PROVIDED ENTRIES:

= Beginning of Section =

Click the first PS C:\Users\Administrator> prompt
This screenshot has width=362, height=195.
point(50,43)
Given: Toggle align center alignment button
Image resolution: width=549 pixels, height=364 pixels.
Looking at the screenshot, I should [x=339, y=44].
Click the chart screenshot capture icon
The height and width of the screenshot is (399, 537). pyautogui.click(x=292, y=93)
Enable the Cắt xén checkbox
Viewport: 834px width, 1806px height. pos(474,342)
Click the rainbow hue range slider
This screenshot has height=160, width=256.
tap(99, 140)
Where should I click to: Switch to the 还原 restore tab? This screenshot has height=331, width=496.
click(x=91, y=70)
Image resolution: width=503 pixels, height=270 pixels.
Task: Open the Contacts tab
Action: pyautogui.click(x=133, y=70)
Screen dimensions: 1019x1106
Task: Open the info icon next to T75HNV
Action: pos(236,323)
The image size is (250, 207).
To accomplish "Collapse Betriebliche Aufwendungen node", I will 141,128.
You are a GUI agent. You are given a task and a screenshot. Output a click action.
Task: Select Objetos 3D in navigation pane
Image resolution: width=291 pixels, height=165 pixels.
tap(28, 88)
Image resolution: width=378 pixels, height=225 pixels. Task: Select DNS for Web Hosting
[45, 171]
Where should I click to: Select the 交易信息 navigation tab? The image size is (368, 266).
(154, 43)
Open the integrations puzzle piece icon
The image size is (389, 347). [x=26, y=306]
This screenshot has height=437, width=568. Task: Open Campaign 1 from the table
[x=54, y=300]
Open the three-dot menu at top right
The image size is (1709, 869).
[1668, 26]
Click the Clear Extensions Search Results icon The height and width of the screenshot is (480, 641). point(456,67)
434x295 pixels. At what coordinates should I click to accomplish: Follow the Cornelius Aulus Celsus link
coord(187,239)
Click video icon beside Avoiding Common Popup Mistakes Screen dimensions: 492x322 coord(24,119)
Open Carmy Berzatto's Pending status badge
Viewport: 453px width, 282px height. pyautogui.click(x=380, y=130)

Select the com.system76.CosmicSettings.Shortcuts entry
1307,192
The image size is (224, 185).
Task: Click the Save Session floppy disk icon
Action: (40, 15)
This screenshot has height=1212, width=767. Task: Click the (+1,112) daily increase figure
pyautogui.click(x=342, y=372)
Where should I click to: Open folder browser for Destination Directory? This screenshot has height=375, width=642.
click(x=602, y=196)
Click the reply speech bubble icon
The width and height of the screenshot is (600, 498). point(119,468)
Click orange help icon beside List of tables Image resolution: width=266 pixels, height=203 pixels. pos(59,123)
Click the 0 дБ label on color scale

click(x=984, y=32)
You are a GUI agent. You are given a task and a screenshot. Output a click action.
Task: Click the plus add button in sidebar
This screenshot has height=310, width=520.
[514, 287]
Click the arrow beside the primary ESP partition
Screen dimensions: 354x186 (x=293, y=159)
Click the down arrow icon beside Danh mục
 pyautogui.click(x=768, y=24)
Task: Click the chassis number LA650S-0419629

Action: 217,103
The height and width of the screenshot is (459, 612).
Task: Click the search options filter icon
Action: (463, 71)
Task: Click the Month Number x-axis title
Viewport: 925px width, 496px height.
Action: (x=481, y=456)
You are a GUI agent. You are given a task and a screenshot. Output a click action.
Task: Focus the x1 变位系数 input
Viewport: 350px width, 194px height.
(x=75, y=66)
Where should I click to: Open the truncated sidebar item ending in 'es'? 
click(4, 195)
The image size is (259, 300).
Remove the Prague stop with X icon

= End of Section =

EXERCISE INSTRUCTIONS:
Give the number of lines in the data above that include the word "button", with no other words.

YOUR SOLUTION:
2